Having increased it to 3G removed the Heap error .. but not the original issue:

2018-05-24T17:05:13.607Z INFO  [InputSetupService] Triggering launching persisted inputs, node transitioned from Uninitialized [LB:DEAD] to Running [LB:ALIVE]
2018-05-24T17:05:13.632Z INFO  [InputStateListener] Input [Syslog UDP/5a76da165c6f490910ffbc15] is now STARTING
2018-05-24T17:05:13.639Z INFO  [InputStateListener] Input [Syslog TCP/5a76e2b7c228180627417070] is now STARTING
2018-05-24T17:05:13.642Z INFO  [InputStateListener] Input [Beats/5a859f85d0cf6e4b7317d648] is now STARTING
2018-05-24T17:05:13.678Z INFO  [InputStateListener] Input [Beats/5a859f85d0cf6e4b7317d648] is now RUNNING
2018-05-24T17:05:13.681Z INFO  [InputStateListener] Input [Syslog TCP/5a76e2b7c228180627417070] is now RUNNING
2018-05-24T17:05:13.709Z INFO  [InputStateListener] Input [Syslog UDP/5a76da165c6f490910ffbc15] is now RUNNING
2018-05-24T17:05:23.928Z ERROR [Messages] Caught exception during bulk indexing: java.net.SocketException: Broken pipe (Write failed), retrying (attempt #1).
2018-05-24T17:05:26.594Z ERROR [Messages] Caught exception during bulk indexing: java.net.SocketException: Broken pipe (Write failed), retrying (attempt #2).
2018-05-24T17:05:28.522Z ERROR [Messages] Caught exception during bulk indexing: java.net.SocketException: Broken pipe (Write failed), retrying (attempt #3).
2018-05-24T17:05:30.235Z ERROR [Messages] Caught exception during bulk indexing: java.net.SocketException: Broken pipe (Write failed), retrying (attempt #4).
2018-05-24T17:05:31.623Z ERROR [Messages] Caught exception during bulk indexing: java.net.SocketException: Broken pipe (Write failed), retrying (attempt #5).
2018-05-24T17:05:33.120Z ERROR [Messages] Caught exception during bulk indexing: java.net.SocketException: Broken pipe (Write failed), retrying (attempt #6).

++++++++++++++++++++

Exercise set —
1 – In the log text, what exception is caught during bulk indexing?
2 – Show each line of the records that contains the word "icon".

Records shown —
++++++++++++++++++++

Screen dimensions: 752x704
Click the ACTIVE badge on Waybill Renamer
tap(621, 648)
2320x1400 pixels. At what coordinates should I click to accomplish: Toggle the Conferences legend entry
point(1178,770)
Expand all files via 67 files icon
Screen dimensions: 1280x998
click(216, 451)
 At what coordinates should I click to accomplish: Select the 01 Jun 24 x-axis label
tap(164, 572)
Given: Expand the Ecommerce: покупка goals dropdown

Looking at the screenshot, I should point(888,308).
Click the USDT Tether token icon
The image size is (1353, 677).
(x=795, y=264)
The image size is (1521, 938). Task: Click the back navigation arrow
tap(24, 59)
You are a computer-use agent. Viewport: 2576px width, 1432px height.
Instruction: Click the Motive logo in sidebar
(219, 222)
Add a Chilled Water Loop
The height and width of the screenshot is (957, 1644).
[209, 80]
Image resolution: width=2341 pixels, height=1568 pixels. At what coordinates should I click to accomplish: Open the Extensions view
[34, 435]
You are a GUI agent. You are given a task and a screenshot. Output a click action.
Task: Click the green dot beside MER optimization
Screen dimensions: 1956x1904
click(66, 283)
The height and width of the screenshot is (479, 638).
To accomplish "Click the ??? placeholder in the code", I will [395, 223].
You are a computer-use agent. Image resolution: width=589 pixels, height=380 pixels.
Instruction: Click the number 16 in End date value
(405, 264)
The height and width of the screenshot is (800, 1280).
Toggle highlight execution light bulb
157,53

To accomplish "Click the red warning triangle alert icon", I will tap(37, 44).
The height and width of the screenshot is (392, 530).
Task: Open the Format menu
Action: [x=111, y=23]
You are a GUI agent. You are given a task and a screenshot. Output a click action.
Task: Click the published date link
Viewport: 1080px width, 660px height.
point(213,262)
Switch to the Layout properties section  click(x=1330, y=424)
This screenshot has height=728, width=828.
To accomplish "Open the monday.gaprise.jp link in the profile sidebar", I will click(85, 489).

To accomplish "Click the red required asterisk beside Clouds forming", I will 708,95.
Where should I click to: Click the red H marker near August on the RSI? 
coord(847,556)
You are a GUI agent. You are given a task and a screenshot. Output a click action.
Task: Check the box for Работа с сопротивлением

++++++++++++++++++++

Responses for each task —
1 – java.net.SocketException: Broken pipe (Write failed)

2 –
Expand all files via 67 files icon
Click the USDT Tether token icon
To accomplish "Click the red warning triangle alert icon", I will tap(37, 44).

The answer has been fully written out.